Daily Archives: January 15, 2013

Lost Classics

I enjoy reading old novels from the eighteenth, nineteenth, and early twentieth centuries  and I’ve discovered some hidden gems that just don’t get read much anymore… but that are still definitely worth a read.

glimpses

The Glimpses of the Moon by Edith Wharton

Many readers are familiar with Wharton’s themes of  stifling manners and the entrapment of women in turn-of-the-century New York society–like Lily in the chilling The House of Mirth–but she also wrote well into the 1920s and (perhaps taking a cue from F. Scott Fitzgerald?) this quintessential flapper novel is one of Wharton’s more lighthearted novels. Good friends Susy Branch and Nick Lansing are young and poor socialites. They agree to a marriage of convenience so that they can jet-set around the world living among their wealthy friends. If one of them should meet a more advantageous match, they are free to end their arrangement. But neither of them expect to fall in love…with each other.
cold

Cold Comfort Farm by Stella Gibbons

Educated, tidy, and privileged Flora Poste is a twenty year old “orphan” in 1920s London whose parents’ deaths leave her short of cash. Instead of getting a job to support herself (horrors!), she decides instead to write to relatives begging for a home, choosing the family that seems most in need of her tidying up and improving their dismal lives. And so follows her laugh out loud hilarious adventures with the Starkadders of Cold Comfort Farm. This novel was also made into a delightful movie with Kate Beckinsale as Miss Poste. (For a similar plot of a know-it-all heroine but set in Regency England, try Georgette Heyer’s novel, The Grand Sophy).
stoner

Stoner by John Edward Williams

Published in 1965, this beautifully written and contemplative novel set in the early twentieth century quietly draws you in compelling you to read more.

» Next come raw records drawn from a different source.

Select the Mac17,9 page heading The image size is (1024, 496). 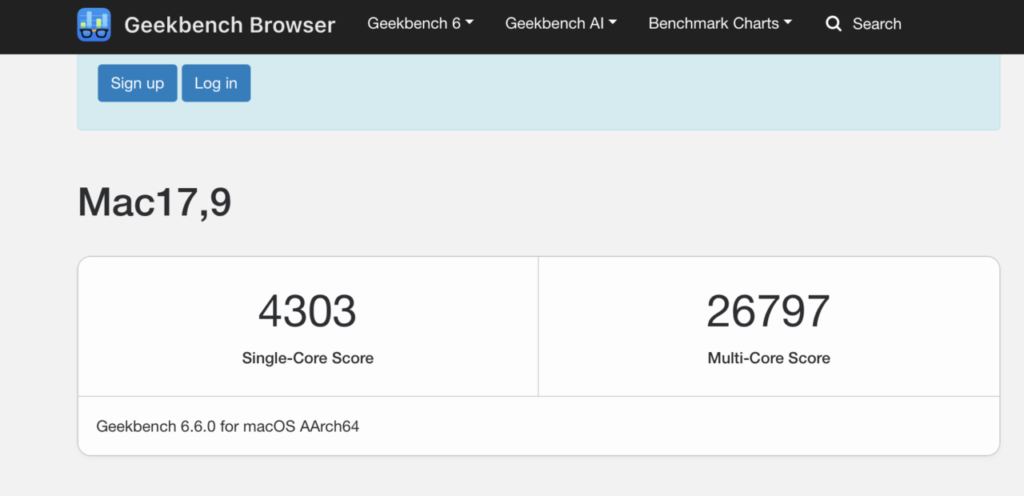click(155, 203)
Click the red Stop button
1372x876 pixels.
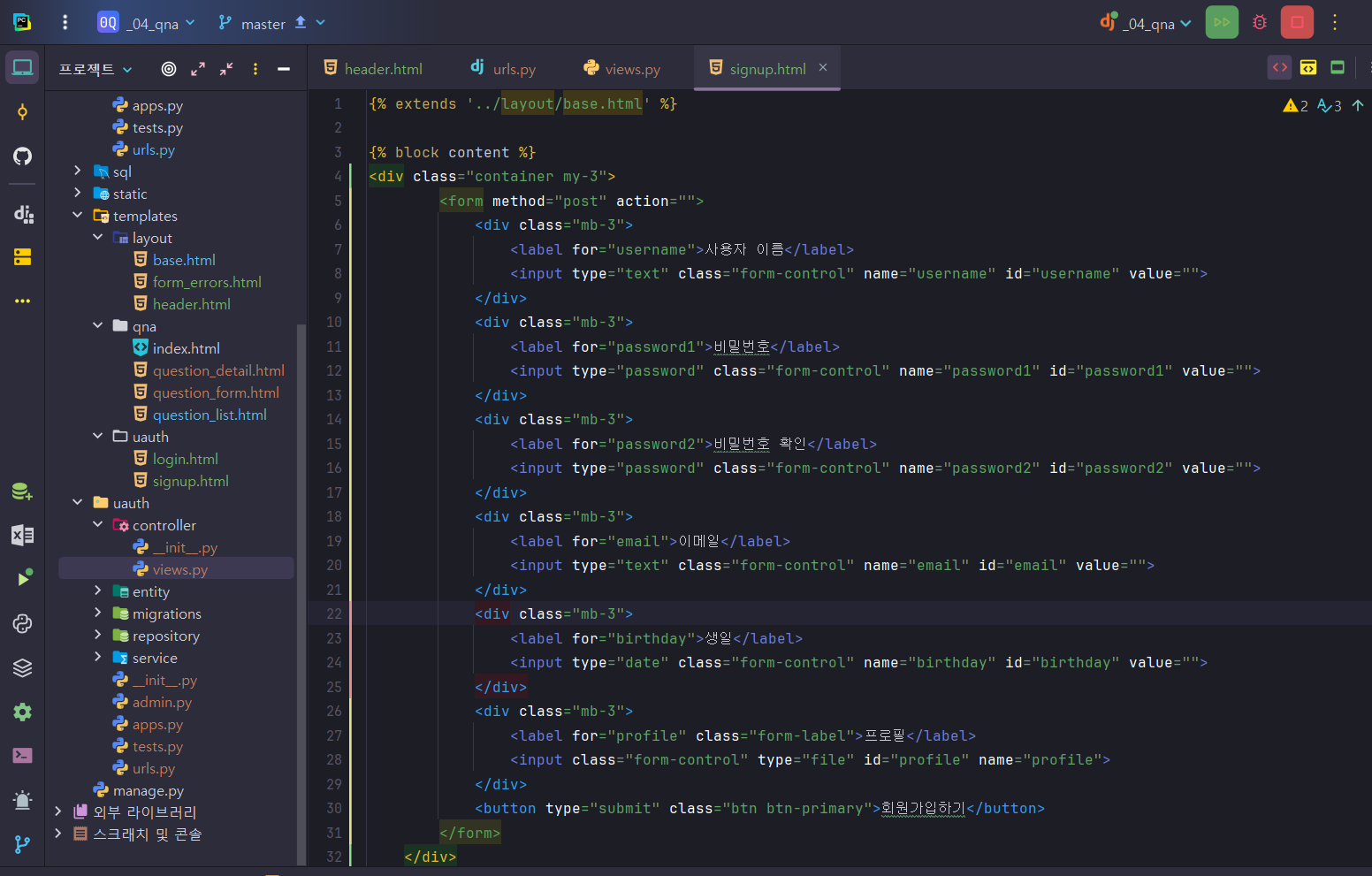[1297, 23]
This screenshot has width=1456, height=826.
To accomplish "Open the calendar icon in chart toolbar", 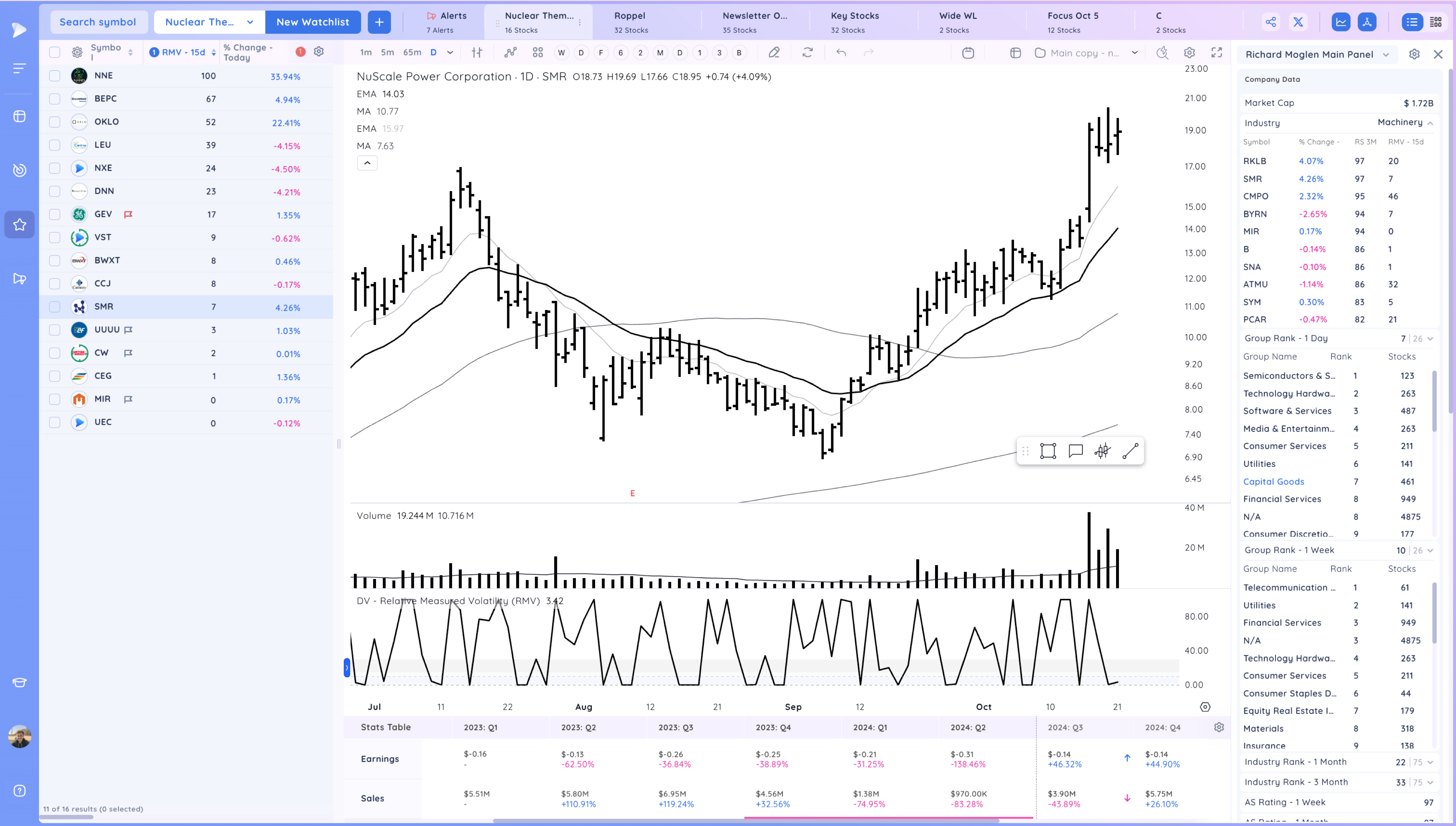I will tap(968, 53).
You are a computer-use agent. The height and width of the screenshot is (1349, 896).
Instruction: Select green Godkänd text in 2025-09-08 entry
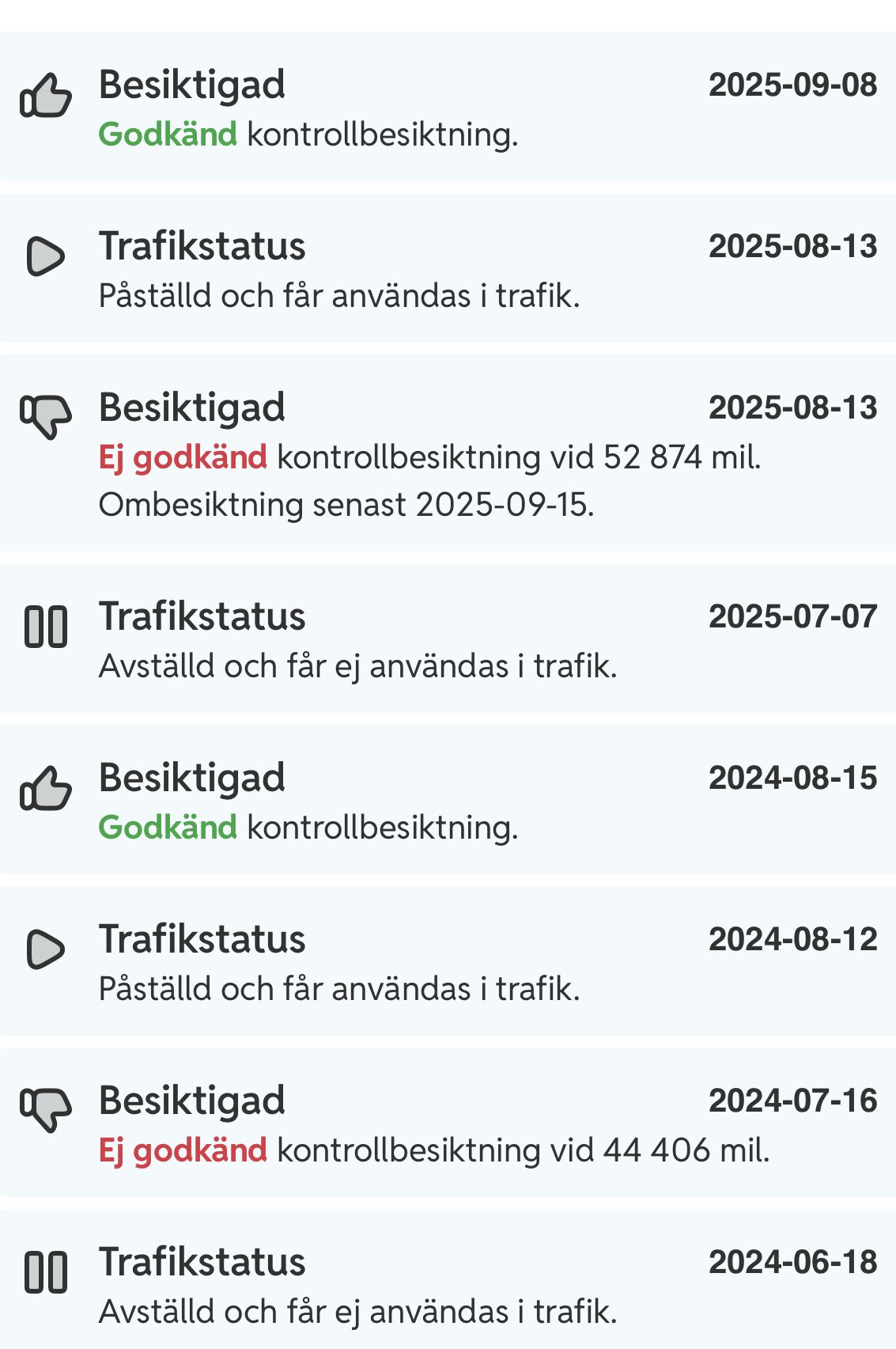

William Stoner is the serious son of a Missouri farm family who decides to pursue a degree in literature instead of the expected and practical agriculture degree. He becomes an English professor and marries a socially-conscious woman, but life proves disappointing as his career becomes mired in politics, his marriage is not what he expected, and the discovery of a new love invites scandal.

Do you have any suggestions of lost classics you’ve enjoyed?